Your objective:
Please repeat, word for word, the passage of the site update below that begins with the words containing "Things are taking" and ends with "week of June.".

Source extract:

Quick update on the new site, plus: lawsuit over Nova Centre

Construction of Nova Centre continues in downtown Halifax. A provincially granted exemption allowing the developer to bypass city planning rules is the subject of a  lawsuit filed Thursday.

Construction of Nova Centre continues in downtown Halifax. A provincially granted exemption allowing the developer to bypass city planning rules is the subject of a lawsuit filed Thursday.

Things are taking longer than expected, but we are making great progress. The site itself is working as it should, with all the glitches fixed. I’ll be spending the next few days playing around with it, learning how to use it, getting comfortable with it. The plan is to launch the site with a video announcement, and we’ll be shooting that next week. It’s a bit difficult getting everyone on the same schedule, but it’s coming together. I now expect to launch in the first week of June.

Data segment:
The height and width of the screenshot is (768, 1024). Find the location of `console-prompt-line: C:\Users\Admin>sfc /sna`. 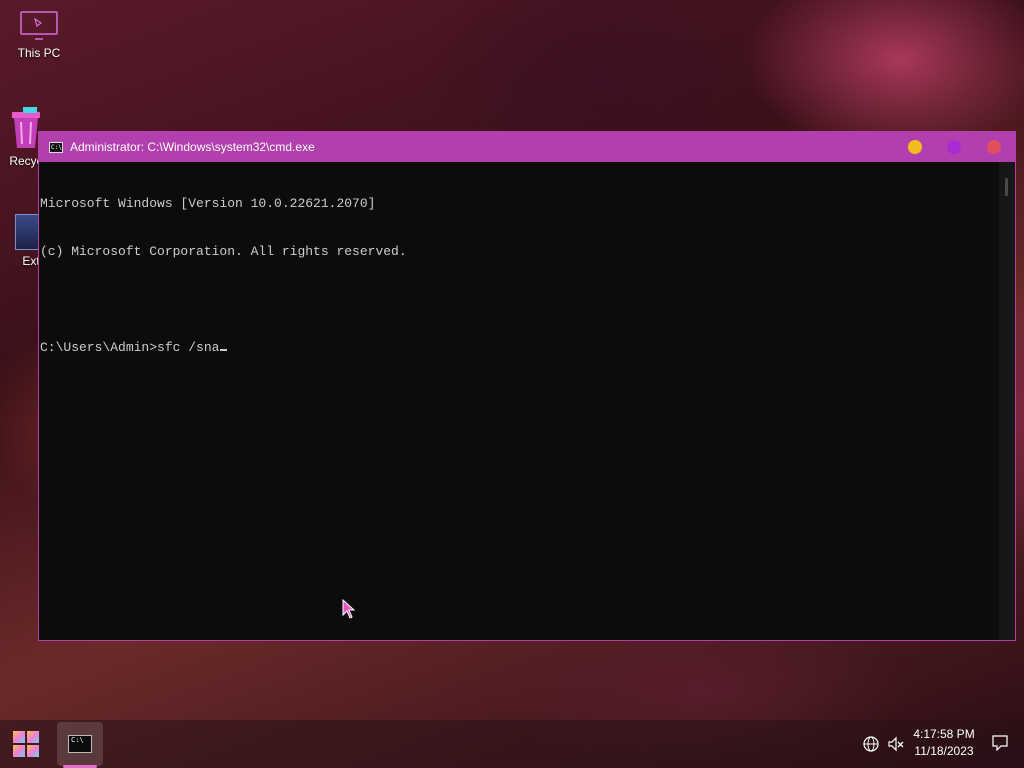

console-prompt-line: C:\Users\Admin>sfc /sna is located at coordinates (520, 348).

Output of the exercise:
Things are taking longer than expected, but we are making great progress. The site itself is working as it should, with all the glitches fixed. I’ll be spending the next few days playing around with it, learning how to use it, getting comfortable with it. The plan is to launch the site with a video announcement, and we’ll be shooting that next week. It’s a bit difficult getting everyone on the same schedule, but it’s coming together. I now expect to launch in the first week of June.